▶ **Data**

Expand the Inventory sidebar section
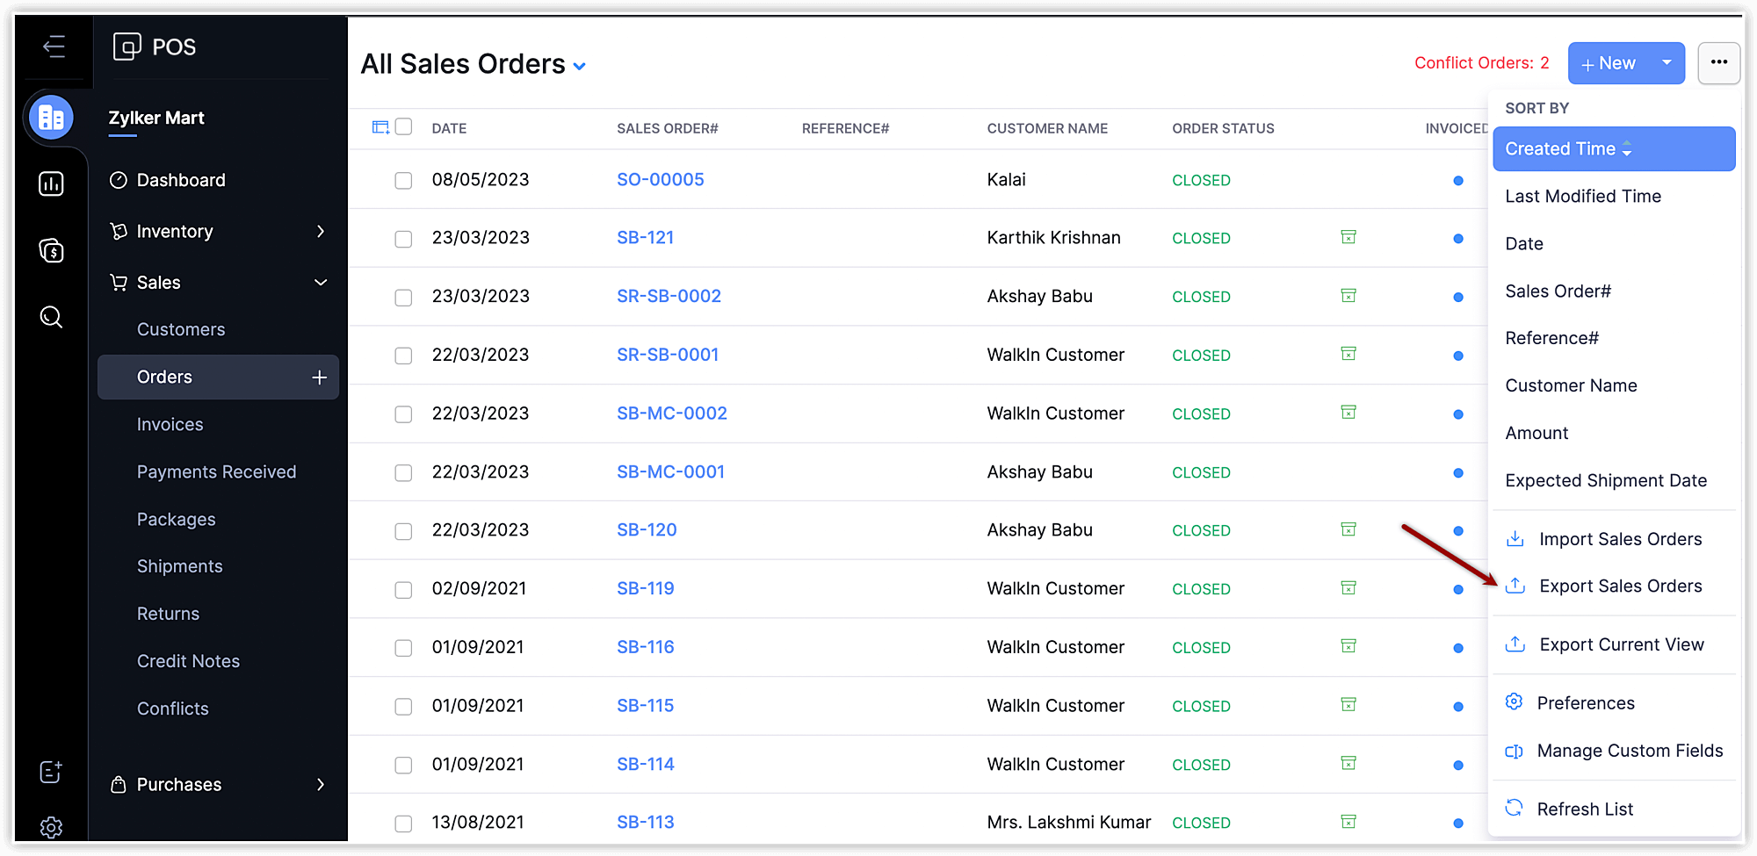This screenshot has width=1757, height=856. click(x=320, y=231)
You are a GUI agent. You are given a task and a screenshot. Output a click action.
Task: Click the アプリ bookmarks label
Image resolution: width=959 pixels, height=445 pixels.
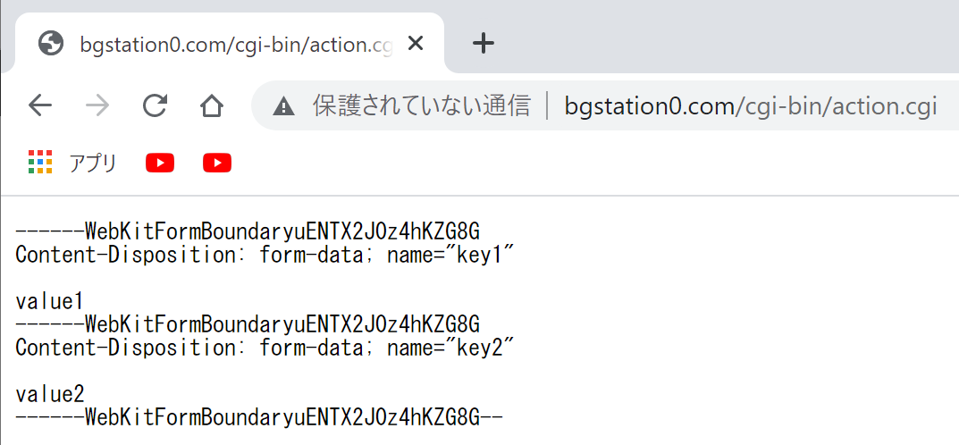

▶ **Instructions for the task**
Put every line of the items above into a Markdown table with the columns Row and Line, numbering the rows in order and skipping blank lines. Leave the pictures out.

▶ **Expected answer**
| Row | Line |
|---|---|
| 1 | Expand the Inventory sidebar section |
| 2 | This screenshot has width=1757, height=856. click(x=320, y=231) |
| 3 | You are a GUI agent. You are given a task and a screenshot. Output a click action. |
| 4 | Task: Click the アプリ bookmarks label |
| 5 | Image resolution: width=959 pixels, height=445 pixels. |